Отслужив два года в студийных окопах, Джимми взлетел на самую вершину. За очень короткий промежуток времени он стал невероятно подкованным в очень большом количестве стилей и жанров, научившись выдавать динамичные соло и ритмы в условиях сильного давления. Помимо этого, молодой музыкант держал свои глаза широко открытыми, наблюдая за лучшими Британскими продюсерами и обучаясь тем самым студийной работе. Вскоре у него начало складываться собственное представление о звукозаписи, микшировании, звукорежессировании, и том, как вообще нужно делать рок-записи.
Музыкальное образование Пейджа этим не ограничивалось. Даже за пределами студии он был в курсе всех новых и экзотических музыкальных веяний. Он стал одним из первых Английских музыкантов, кто приобрел ситар (годами раньше Джорджа Харрисона) и узнал у легендарного Рави Шанкара, как его настраивать. Так же он следил за растущей сценой традиционного британского фолка, который начал постепенно просачиваться в Лондонские кафе. Такие акустические виртуозы как Дэйви Грэм, Джон Ренборн и особенно Берт Дженш серьезно повлияли на Пейджа, открыв мир альтернативных гитарных строев и пальцевой техники, что потом было блестяще применено в классических цеппелиновских вещах “Black Mountain Side” и “Bron-Yr-Aur”.

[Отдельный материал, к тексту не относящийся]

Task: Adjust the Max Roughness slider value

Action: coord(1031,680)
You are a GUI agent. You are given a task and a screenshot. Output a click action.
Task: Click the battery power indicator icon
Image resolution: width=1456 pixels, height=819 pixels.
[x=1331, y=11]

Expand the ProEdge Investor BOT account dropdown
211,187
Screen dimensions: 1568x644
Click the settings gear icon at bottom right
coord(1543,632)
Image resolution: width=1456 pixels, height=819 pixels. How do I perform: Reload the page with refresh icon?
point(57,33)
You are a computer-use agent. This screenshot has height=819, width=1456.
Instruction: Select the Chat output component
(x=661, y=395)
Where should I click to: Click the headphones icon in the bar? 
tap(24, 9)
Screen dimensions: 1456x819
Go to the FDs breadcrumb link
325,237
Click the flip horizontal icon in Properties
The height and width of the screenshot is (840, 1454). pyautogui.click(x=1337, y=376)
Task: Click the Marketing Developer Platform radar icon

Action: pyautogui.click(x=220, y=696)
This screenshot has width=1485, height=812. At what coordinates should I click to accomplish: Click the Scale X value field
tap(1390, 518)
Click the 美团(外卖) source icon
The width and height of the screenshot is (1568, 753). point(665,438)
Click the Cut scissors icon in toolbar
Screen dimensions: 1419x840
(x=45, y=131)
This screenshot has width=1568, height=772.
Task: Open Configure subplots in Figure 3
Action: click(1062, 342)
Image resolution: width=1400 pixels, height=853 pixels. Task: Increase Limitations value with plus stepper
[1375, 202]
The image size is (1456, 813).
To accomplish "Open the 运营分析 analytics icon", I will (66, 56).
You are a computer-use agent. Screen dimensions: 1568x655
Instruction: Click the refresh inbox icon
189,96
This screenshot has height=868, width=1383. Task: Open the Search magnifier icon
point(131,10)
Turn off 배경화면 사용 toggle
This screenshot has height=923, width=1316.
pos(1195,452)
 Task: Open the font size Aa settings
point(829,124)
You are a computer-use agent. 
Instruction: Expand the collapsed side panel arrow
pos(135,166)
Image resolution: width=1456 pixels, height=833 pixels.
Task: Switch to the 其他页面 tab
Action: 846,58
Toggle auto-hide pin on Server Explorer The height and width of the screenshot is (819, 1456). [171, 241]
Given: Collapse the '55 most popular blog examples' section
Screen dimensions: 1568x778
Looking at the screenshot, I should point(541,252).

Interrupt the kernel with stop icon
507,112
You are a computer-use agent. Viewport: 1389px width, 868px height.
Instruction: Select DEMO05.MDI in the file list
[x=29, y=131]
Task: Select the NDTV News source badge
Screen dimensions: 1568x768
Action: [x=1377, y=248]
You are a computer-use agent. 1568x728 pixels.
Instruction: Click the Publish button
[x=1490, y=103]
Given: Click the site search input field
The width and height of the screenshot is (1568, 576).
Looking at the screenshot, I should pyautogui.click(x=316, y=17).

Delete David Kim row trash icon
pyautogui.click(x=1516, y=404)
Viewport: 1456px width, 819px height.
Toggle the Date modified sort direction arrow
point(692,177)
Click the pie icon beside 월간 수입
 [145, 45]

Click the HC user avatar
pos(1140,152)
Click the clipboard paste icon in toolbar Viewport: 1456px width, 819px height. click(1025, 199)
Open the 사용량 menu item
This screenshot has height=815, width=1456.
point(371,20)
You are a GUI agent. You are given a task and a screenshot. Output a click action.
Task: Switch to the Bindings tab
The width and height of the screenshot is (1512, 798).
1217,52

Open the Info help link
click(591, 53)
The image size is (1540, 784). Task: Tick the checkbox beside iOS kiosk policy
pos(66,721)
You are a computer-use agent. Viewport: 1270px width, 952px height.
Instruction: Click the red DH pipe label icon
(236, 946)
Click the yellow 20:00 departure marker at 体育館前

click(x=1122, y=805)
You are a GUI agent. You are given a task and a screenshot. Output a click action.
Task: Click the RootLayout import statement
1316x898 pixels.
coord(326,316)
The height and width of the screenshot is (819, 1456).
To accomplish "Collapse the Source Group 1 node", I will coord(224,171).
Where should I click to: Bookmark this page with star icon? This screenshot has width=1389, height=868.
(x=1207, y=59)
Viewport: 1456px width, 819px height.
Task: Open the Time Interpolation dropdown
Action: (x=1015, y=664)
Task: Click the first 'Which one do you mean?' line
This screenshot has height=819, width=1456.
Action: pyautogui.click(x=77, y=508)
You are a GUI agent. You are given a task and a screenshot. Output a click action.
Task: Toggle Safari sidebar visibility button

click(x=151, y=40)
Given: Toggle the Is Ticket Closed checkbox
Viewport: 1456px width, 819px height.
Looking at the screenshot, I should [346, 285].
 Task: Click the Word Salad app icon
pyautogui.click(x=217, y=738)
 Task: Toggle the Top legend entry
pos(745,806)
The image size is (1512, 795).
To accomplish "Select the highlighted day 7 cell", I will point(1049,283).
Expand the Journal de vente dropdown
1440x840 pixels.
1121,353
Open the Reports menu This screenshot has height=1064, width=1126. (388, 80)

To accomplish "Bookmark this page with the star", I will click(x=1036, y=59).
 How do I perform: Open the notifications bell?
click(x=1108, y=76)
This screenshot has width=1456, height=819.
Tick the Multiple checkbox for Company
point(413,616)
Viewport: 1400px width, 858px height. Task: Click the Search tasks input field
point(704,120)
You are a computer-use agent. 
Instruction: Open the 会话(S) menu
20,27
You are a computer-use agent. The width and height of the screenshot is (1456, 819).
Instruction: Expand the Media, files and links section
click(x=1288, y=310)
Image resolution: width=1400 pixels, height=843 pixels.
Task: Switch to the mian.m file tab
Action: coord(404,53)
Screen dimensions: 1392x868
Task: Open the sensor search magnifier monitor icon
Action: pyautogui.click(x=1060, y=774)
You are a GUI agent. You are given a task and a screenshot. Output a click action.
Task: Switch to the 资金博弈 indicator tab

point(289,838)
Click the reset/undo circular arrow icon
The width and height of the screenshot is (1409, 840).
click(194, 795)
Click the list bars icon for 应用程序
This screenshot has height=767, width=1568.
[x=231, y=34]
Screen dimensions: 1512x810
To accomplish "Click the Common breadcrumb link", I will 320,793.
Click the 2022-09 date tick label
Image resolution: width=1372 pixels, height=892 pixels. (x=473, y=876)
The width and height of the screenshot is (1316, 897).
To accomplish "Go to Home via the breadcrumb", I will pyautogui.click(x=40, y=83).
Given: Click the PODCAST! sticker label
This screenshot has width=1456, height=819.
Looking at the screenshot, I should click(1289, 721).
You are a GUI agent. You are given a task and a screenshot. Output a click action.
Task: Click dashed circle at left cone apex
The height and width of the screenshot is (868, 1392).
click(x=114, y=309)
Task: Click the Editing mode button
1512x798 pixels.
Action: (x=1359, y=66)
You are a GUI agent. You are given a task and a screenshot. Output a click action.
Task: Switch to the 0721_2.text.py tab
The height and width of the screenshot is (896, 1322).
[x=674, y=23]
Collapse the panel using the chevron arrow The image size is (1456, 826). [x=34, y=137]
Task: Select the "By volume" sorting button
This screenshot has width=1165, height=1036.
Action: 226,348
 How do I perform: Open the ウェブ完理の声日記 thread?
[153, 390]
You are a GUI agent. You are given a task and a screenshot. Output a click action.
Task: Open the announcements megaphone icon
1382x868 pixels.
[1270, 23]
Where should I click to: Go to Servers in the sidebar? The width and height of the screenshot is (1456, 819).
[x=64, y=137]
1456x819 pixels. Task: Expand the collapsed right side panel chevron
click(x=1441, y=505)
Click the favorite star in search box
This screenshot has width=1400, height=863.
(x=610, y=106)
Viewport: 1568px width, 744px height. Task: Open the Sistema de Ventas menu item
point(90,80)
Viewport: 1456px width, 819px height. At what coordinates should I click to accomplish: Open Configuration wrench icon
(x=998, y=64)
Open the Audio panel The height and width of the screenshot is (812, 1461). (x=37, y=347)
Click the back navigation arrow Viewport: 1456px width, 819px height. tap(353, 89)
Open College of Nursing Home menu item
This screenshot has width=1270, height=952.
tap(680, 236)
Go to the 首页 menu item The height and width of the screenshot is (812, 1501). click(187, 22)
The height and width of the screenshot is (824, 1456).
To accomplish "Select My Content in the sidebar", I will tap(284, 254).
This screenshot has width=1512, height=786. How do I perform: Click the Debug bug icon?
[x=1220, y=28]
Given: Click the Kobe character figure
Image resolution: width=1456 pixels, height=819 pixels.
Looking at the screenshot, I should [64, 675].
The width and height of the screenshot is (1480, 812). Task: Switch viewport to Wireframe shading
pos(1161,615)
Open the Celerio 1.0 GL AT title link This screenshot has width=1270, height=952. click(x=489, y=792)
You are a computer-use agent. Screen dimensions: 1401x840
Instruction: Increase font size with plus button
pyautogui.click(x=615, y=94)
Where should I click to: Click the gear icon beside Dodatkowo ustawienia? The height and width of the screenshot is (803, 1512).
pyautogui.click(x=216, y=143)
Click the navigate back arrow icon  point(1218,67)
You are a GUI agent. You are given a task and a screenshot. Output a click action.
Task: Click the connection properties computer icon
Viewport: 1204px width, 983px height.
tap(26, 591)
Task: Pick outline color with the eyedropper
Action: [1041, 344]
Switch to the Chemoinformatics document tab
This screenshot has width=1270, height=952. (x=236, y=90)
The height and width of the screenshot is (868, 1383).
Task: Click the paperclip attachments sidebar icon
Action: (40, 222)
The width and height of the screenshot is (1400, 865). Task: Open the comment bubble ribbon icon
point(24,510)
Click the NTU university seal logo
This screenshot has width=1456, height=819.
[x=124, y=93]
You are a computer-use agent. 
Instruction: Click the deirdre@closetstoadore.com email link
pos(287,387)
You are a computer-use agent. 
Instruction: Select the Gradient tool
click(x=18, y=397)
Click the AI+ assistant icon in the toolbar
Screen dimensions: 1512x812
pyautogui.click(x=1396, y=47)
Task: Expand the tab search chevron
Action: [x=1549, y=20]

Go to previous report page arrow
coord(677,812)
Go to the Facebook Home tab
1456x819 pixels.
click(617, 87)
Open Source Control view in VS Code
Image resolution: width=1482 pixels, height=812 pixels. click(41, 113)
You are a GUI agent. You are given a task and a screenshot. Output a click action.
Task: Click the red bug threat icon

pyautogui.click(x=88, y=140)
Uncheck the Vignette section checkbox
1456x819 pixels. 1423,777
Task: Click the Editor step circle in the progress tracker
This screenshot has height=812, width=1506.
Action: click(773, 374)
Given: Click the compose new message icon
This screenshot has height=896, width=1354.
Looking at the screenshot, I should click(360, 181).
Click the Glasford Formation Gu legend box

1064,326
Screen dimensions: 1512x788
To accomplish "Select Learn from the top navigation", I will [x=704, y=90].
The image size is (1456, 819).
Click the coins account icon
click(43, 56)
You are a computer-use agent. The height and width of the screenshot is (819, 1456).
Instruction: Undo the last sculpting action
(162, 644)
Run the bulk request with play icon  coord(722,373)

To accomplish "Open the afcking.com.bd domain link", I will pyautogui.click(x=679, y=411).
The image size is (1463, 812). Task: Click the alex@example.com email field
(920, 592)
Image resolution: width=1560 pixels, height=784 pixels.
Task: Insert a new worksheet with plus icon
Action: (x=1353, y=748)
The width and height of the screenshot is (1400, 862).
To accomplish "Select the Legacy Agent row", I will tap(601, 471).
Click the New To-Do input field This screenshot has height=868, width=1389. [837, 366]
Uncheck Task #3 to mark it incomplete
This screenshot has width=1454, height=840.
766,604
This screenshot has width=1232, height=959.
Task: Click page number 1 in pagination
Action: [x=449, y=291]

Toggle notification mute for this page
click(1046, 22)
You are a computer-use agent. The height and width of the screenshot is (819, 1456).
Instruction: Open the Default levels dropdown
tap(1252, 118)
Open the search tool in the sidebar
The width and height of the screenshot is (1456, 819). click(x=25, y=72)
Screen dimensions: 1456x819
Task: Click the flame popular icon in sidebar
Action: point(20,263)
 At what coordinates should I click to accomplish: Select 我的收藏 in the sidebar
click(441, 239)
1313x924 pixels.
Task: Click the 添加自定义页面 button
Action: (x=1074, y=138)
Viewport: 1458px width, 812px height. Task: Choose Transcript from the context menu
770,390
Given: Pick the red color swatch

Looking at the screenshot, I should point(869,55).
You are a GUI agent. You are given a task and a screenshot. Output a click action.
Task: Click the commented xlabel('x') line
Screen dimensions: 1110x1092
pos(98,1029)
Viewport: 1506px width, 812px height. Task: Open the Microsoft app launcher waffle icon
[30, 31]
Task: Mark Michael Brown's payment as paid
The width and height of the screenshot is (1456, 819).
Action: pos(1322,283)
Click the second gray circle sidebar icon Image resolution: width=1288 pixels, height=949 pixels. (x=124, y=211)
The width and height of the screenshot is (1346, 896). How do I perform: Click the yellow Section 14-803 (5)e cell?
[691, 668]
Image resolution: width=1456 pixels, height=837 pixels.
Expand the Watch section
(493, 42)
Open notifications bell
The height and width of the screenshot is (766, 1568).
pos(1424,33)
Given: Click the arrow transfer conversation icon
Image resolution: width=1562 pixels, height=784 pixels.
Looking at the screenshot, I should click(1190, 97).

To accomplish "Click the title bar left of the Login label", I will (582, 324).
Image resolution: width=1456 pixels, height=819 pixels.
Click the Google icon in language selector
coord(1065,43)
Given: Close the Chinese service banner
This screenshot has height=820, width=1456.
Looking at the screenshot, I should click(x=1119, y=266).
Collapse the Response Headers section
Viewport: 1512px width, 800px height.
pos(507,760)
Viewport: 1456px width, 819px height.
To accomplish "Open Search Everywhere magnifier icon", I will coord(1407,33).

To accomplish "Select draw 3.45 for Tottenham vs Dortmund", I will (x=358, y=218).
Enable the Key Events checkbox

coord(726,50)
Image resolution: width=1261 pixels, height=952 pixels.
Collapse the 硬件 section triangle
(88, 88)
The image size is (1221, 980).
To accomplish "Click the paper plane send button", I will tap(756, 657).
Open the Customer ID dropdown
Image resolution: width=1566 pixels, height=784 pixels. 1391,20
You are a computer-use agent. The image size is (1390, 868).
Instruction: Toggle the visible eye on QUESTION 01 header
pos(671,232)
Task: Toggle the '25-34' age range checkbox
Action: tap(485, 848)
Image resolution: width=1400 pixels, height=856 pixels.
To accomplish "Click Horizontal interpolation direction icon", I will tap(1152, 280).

Всё, чему Пейдж тогда научился, в дальнейшем сослужит ему хорошую службу, но в то время он стал замечать, что ему стала приедаться студийная жизнь, в которой было все меньше новизны. Шестидесятые мчались во весь опор, участники рок-групп все лучше справлялись со своими инструментами. В результате Пейдж все меньше записывал рок-музыки, в основном работая с коммерческими песенками и рекламными джинглами. На каждый интересный студийный день, типа того, когда он помогал Брайну Джонсу из Stones в работе над саундтреком к фильму “Убийство случайное и преднамеренное” немецкого режиссера Фолькера Шлёндорфа, приходилось множество отупляющих сессий для ширпотребных проектов. Нудятина тянулась изо дня в день, и пейджевская когда-то идиллическая студийная деятельность стала все больше напоминать пожизненное заключение в камере без окон.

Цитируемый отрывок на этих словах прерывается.